Trevor Stuart, a senior vice president and general manager at Harness, said the Autonomous Worker Agents eliminate the need for fixed scripts with custom AI agents or ones provided by Harness that run in a sandbox container environment.
Via the Harness Model Context Protocol (MCP) Server, a developer using an AI coding tool can assign a task to a Worker Agent, with the result returned to wherever it was triggered. Each agent has its own identity and a specific set of permissions assigned to it to ensure it only executes tasks allowed, no matter who triggers it or what its prompt says.

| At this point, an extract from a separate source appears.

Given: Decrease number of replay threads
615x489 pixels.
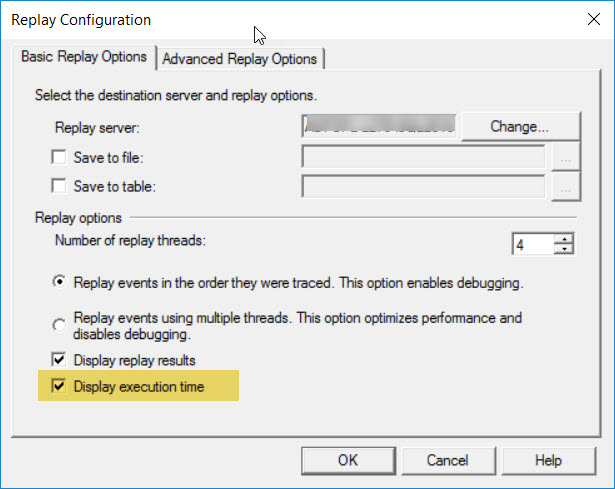Looking at the screenshot, I should [566, 249].
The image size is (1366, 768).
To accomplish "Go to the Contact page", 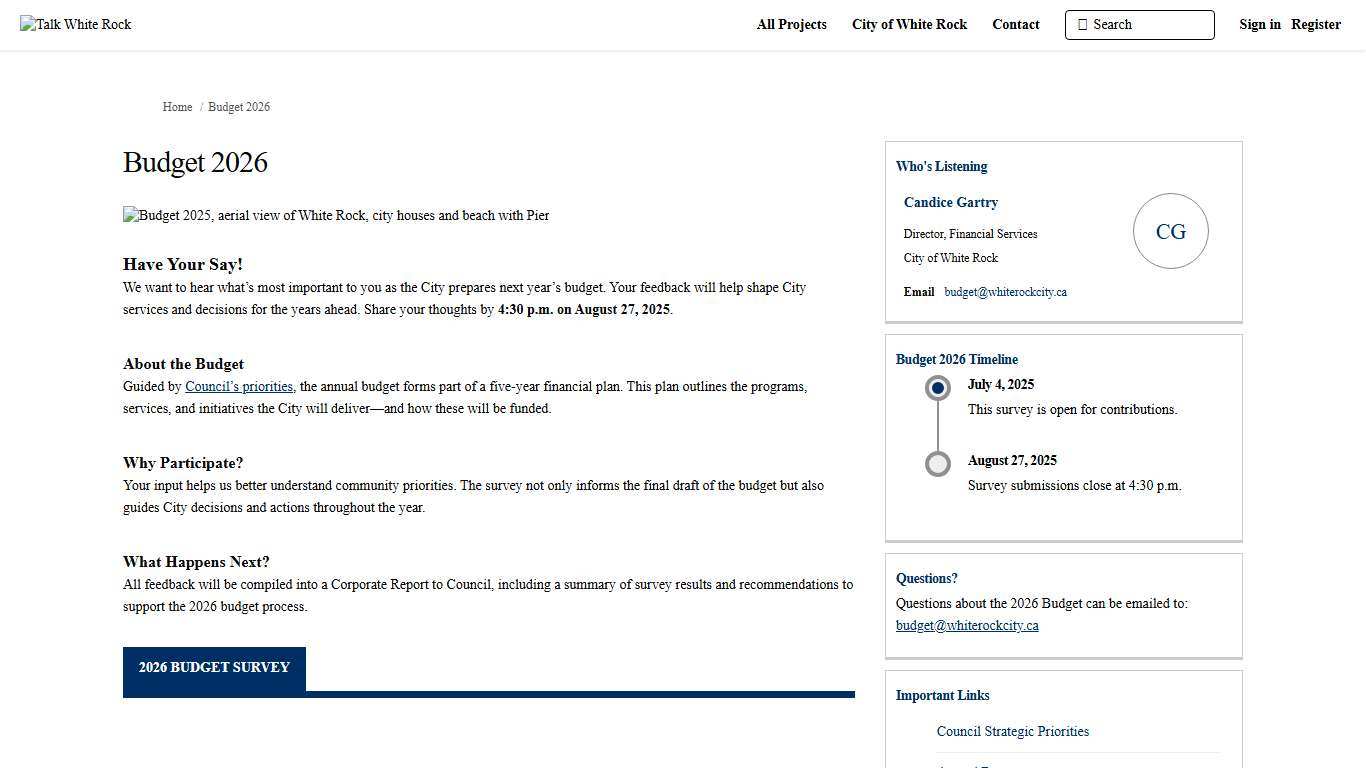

Once triggered, the agent invokes the Harness Software Delivery Knowledge Graph, a connected map of your services, pipelines, deployments, infrastructure, incidents, and security findings, to understand the unique context of a DevOps workflow. Autonomous Worker Agents work with multiple providers of AI models to make it possible to switch models per agent, per environment, or per pipeline without rewriting the agent.
Each AI agent is also centrally managed via a large language model (LLM) Gateway that applies the same governance policies used for human software engineers with audit trails spanning multi-agent workflows created that enable DevOps teams to employ them in highly regulated environments, he added.
Token consumption and spending are surfaced per agent and per pipeline to enable DevOps teams to keep control over costs.
Harness is now making AI agents it has built available via a Harness Agent Marketplace. They include an Autofix agent that reads logs, identifies the root cause of a build failure, commits a fix to the pull request (PR) branch and re-triggers builds until it passes and a Code Review agent that reviews PRs for code quality, security issues, and test coverage.
There is also a Code Coverage agent that identifies untested lines and generates tests to close coverage gaps, a Feature Flag Cleanup agent that detects stale flags and validates safe removal, a Manifest Remediator agent that analyzes failed Kubernetes deployments and fixes manifest issues, and an IaCM Remediation agent that fixes configuration drift, security findings, and cloud cost issues by editing infrastructure configurations.
Additionally, Harness is allowing every agent in the Marketplace to be forked. DevOps teams can create their own agent by cloning an existing agent and adjusting the prompt, tools, or triggers to fit their environment.
The overall goal is to make it simpler to coordinate the activities of AI agents across multiple asymmetrical workflows spanning the entire software development lifecycle (SDLC), said Stuart. Each software engineer going forward will, for all intents and purpose, function more like a software architect, he added.
Naturally, each DevOps team will need to determine their level of comfort with relying on AI agents to automate tasks, but the thing that is certain is that over time the need to build, maintain and update scripts is becoming increasingly obsolete with each passing day.